Pleasing God Over Pleasing People
The paths will divide. The objectives will conflict. The plans will differ. The desires will compete. The advice will disagree. We will often find ourselves having to choose sides for who we will listen to, go with and live to the satisfaction of … God or people. We simply cannot be and do what will make Him happy and others happy at the same time, all the time. Rather than compromising to satisfy the crowd, let us show others the better path, the better objective, the better plan, the better desire and the better advice found in the good news of Jesus. Today, by grace, let us prioritize pleasing God over pleasing people.
To Seek His Honor Is To Seek Our Happiness
The ultimate goal of our lives is for God to be honored in us and us to be happy in Him. There isn’t anything higher to aspire to than the duality of God’s honor and our happiness. When we thank Him, trust Him, and treasure Him, these two things are achieved. Thanking Him means our hearts are glad because of something He gets glory for doing. Trusting Him means we delight to do what God has decided because we believe that He is good. Treasuring Him means we find enjoyment in His companionship because He is infinitely worth knowing. To seek His honor is to seek our happiness.
Count It As Joy
Christians should count the various trials in our lives as joy. Not as defeat. Not as pleasant. Not as punishment. Not as meaningless. Not as insignificant. Not as a reason to complain. Not as a lack of God’s care. Trials can be many things, but they cannot be joy-stealers unless we let them. While it may feel like trials are breaking you today, you can be sure that God is building you up through them in ways that are going to be amazingly good in the days to come.
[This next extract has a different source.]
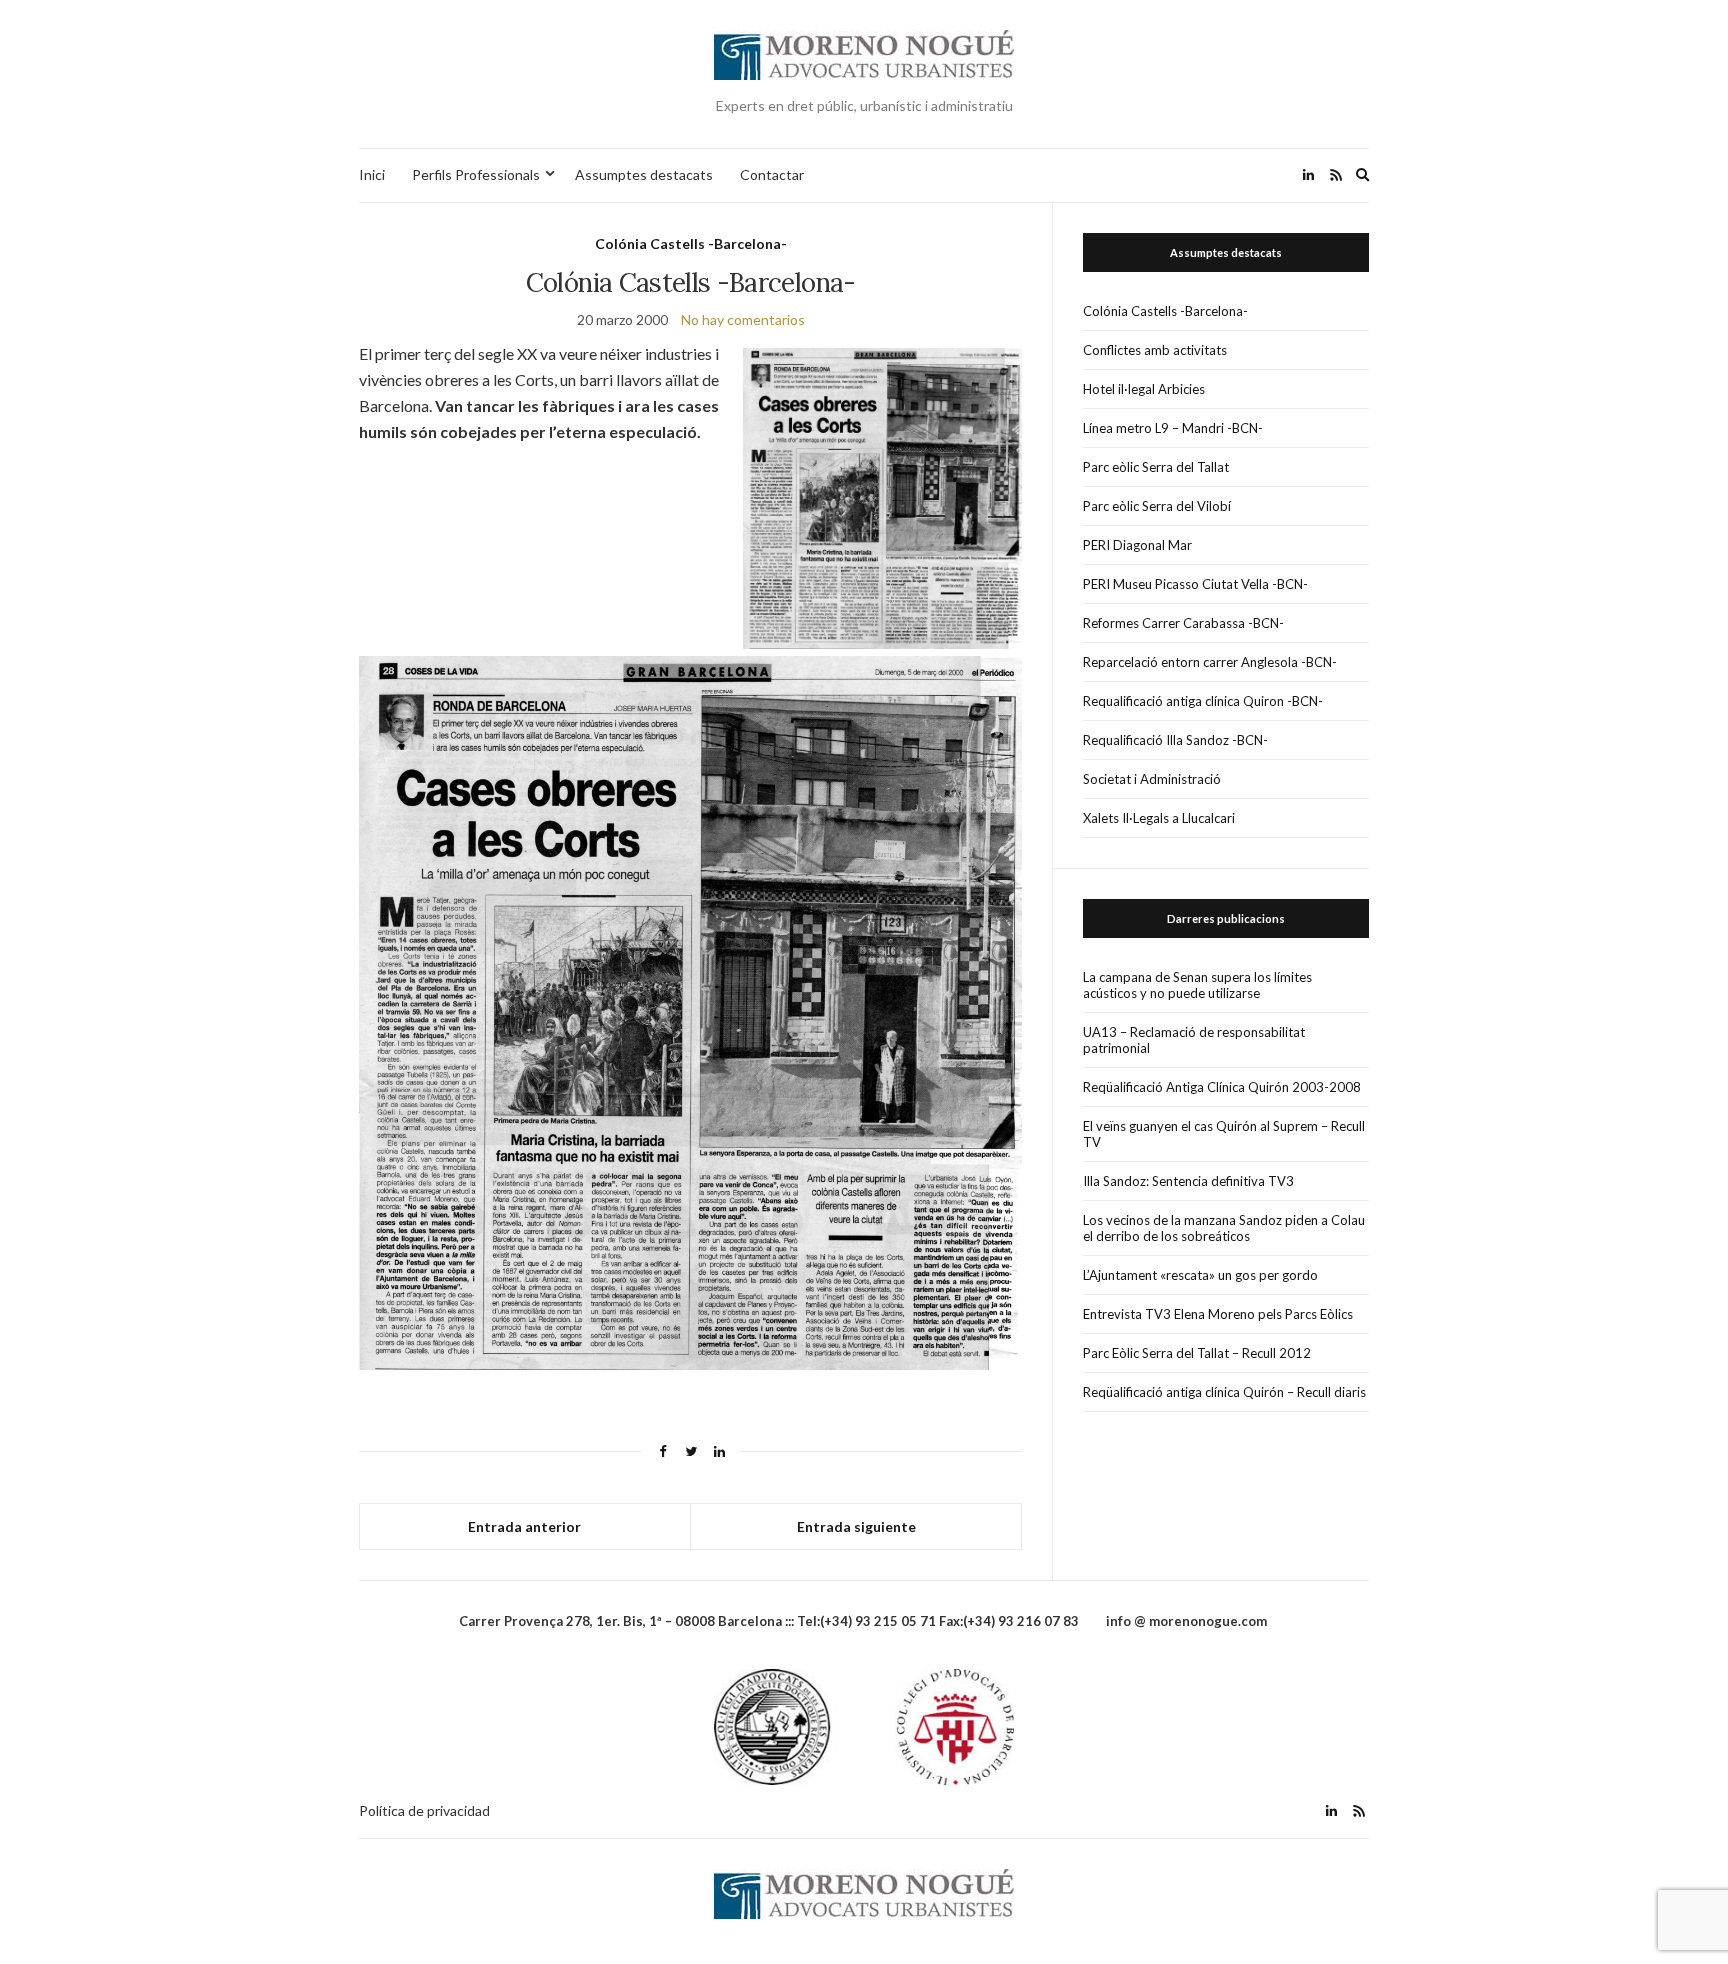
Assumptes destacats (644, 174)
Your faith muscle becoming stronger. Your deliverance becoming sooner. Your witness becoming louder. Your homecoming becoming sweeter.
The Enemy Of Your Soul
The enemy of your soul doesn’t care about you. His only interest in you is as a victim. He wants to “steal and kill and destroy,” and a primary way he attempts to do this is by leading you astray. How? By making sin look attractive, and obedience seem restrictive. He wants you and me to believe that sin isn’t sin, that sin is worth it, that sin isn’t that serious, and that sin won’t cost too much. Jesus leads our lives to deliver us from sin and deliver to us abundant life now and eternal life later. When He calls us to follow Him in loving obedience, it is not because He’s a tyrant; it’s because He intends to set us free from one.
The People You Invite Into Your Life
You are greatly influenced by the people you invite into your life. You start to act and speak and think and live and become like them. The question is: are you becoming more like Jesus by becoming more like them? It is important that we carefully choose who we allow to get close enough to us to begin to change us. While we should love and serve people who are far from God, we should not take our cues for how to live from them. Instead, we imitate those who are imitating Jesus. As much as possible, surround yourself with people who exemplify Him and encourage you to become more like Him.
It Is Where Life Is Found
How much authority does the Bible have in your life? How is it shaping the way you see the world, the way you see polarizing issues, and the way you see yourself? How fully and frequently do you rely on it as the final say in how you live? The Bible isn’t an out-of-date, out-of-order, out-of-touch book with no real relevance for us today. It is God’s Word that still speaks today telling us what is good and bad, right and wrong, true and false, beautiful and ugly, necessary and frivolous, wise and foolish. God intends for us to seek it out and live it out as the ultimate authority for the Christian life. Indeed, it is where life is found.
It Never Leaves You The Same
Since trusting in Jesus is the basis for our hope of eternal life, how can we know that we really trust Him? The short answer is: we look for evidences that the trust we have in Him is changing us. Genuine saving belief never leaves you the same. We gradually become less like the world and more like Jesus as we follow Him in faith. Trusting Him leads to ongoing and loving… Repentance, because we believe what He offers is better than sin. Obedience, because we believe His ways are always good and right. Confidence, because we believe what He has promised us will happen. We believe. We change. That’s how we know.
What Failure Is For
Do you know what your failure is for? It has a purpose, and that purpose is to help you succeed. Not just so you’ll try harder next time. Not just so you’ll be wiser next time. Not just so you’ll do better next time. But rather so you will rely more fully on Jesus next time. His strength. His guidance. His way. His plan. His timing. His help. The right response to failure is faith, for every person who turns to and trusts in Jesus will win in the end. Remember this when you find yourself coming up short: Futility and frustration are intended to move you away from self-reliance to Savior-reliance. And that move is always for the better.